Cette initiative est juste à plus d’un titre :

● Désormais, les personnes disposant de revenus modestes ou moyens pourront aussi choisir l’âge de leur retraite anticipée, alors qu’aujourd’hui, cette possibilité est surtout réservée aux salariés qui exercent des fonctions supérieures, aux revenus élevés.

● L’AVS flexible sans réduction de rente profite spécialement aux femmes, qui ont généralement des salaires plus bas que les hommes.

● Beaucoup d’entreprises ne veulent plus d’employés de plus de 60 ans, et même parfois de plus de 55 ans. A quoi bon les faire travailleur jusqu’à 65 ans ?

● Dans plusieurs branches économiques, des systèmes de retraite anticipée ont été introduites par le biais des conventions collectives de travail (CCT). C’est notamment le cas dans le bâtiment, où il est possible de prendre sa retraite à 60 ans, ainsi que dans l’horlogerie, où les travailleuses et les travailleurs peuvent bénéficier d’une retraite une année avant l’âge légal, grâce à une rente-pont financée exclusivement par le patronat. Dès lors, on ne voit pas pourquoi les salariés des autres secteurs ne pourraient pas aussi profiter d’une retraite anticipée. Et ceci d’autant plus qu’en Suisse, la moitié des travailleurs ne sont pas au bénéfice d’une convention collective de travail.

L’initiative de l’USS sur un âge de la retraite flexible est parfaitement supportable sur le plan financier. En effet, les finances de l’AVS sont saines. Ces huit dernières années, l’AVS a engrangé environ 12 milliards, ce qui suffirait à financer la flexibilisation de l’âge de la retraite à partir de 62 ans durant 15 ans, selon le modèle de l’initiative. De surcroît, les caisses de l’AVS disposent d’une réserve de 40 milliards. Dès lors, il suffit à l’AVS que la productivité s’améliore, que l’économie croisse et que les salaires augmentent en conséquence. S’il en va ainsi, l’AVS peut supporter sans problème une hausse de l’espérance de vie et du nombre des retraités. D’ailleurs, depuis l’entrée en vigueur de l’AVS, en 1948, le nombre des retraités a constamment augmenté, alors que celui des actifs n’a cessé de reculer. Il n’en est résulté aucune catastrophe pour l’AVS, dont l’avenir, comme celui de l’ensemble des assurances sociales, est avant tout conditionné par la croissance économique. Cette affirmation peut paraître bizarre dans le cadre de la crise financière actuelle, mais elle doit bien sûr être envisagée sur le long terme. Dès lors, plutôt que de faire peur aux rentiers et à ceux qui le seront bientôt, le Conseil fédéral ferait mieux de mener une politique économique offensive, fondée sur une politique budgétaire anticyclique, sur le développement de la recherche et de la formation continue, ou encore sur un programme d’encouragement des énergies non renouvelables. Quant à la Banque nationale suisse (BNS), elle se doit de mener une politique monétaire non restrictive, favorable à l’emploi. Le soutien à la croissance passe aussi par la compensation du renchérissement et des hausses réelles des salaires, car une diminution du pouvoir d’achat des salariés ne pourrait que favoriser une diminution de la consommation et aggraver les risques de récession et l’augmentation du chômage.

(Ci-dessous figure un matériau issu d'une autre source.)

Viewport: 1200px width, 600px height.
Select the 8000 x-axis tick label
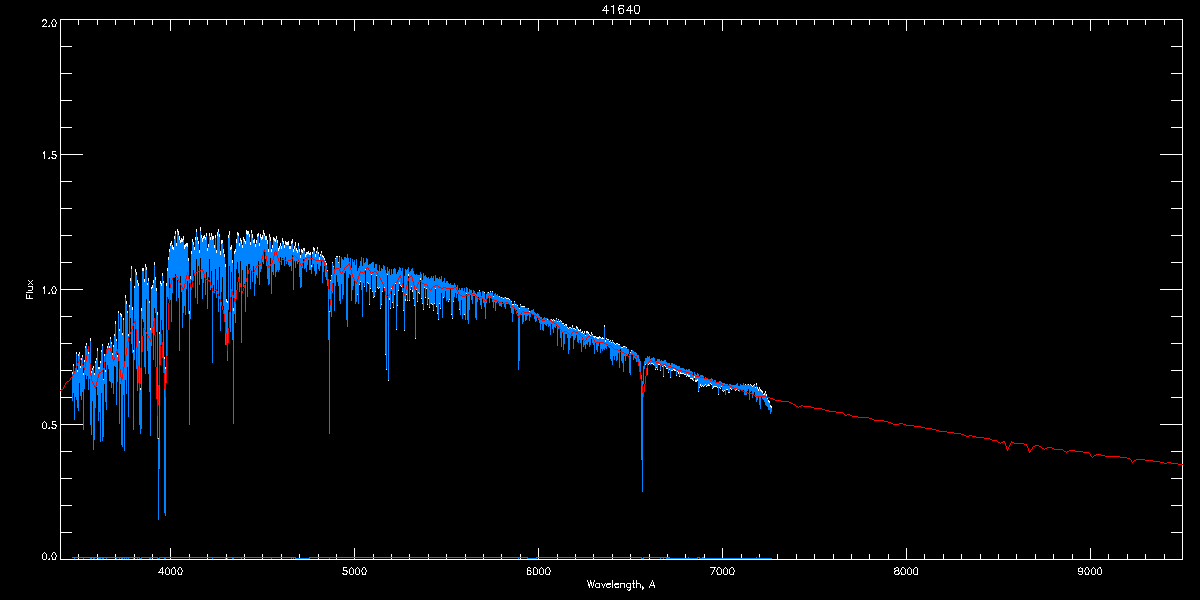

L’initiative proprement dite entraînerait des coûts modestes (d’autant plus que la retraite à 62 ans ne sera pas une obligation, mais un droit) de l’ordre de 780 millions de francs par année. Cela équivaut, en moyenne, à 0,12 % du salaire. Le coût moyen par assuré serait d’environ 6,50 francs par mois, ou d’un peu plus de 20 centimes par jour. A cela s’ajoute le fait que l’amélioration de la retraite anticipée permettrait de réaliser des économies dans d’autres assurances sociales et pour d’autres institutions : assurance-chômage, assurance-invalidité (AI), services sociaux communaux et régionaux, etc.

Mais au-delà de tous ces calculs, certes importants, il ne faut pas oublier que dans toutes les enquêtes menées sur le plan syndical, la retraite anticipée fait partie des principales priorités des travailleuses et des travailleurs, notamment en raison de l’augmentation des cadences et de l’accroissement du stress. Dans bien des cas, c’est même la priorité No 1. Alors, le 30 novembre prochain, glissons un grand « oui » dans l’urne, afin de satisfaire, une fois pour toutes, ce besoin fondamental de toutes celles et de tous ceux qui ont passé des dizaines d’années sur des chantiers, dans des usines, dans des bureaux ou des magasins.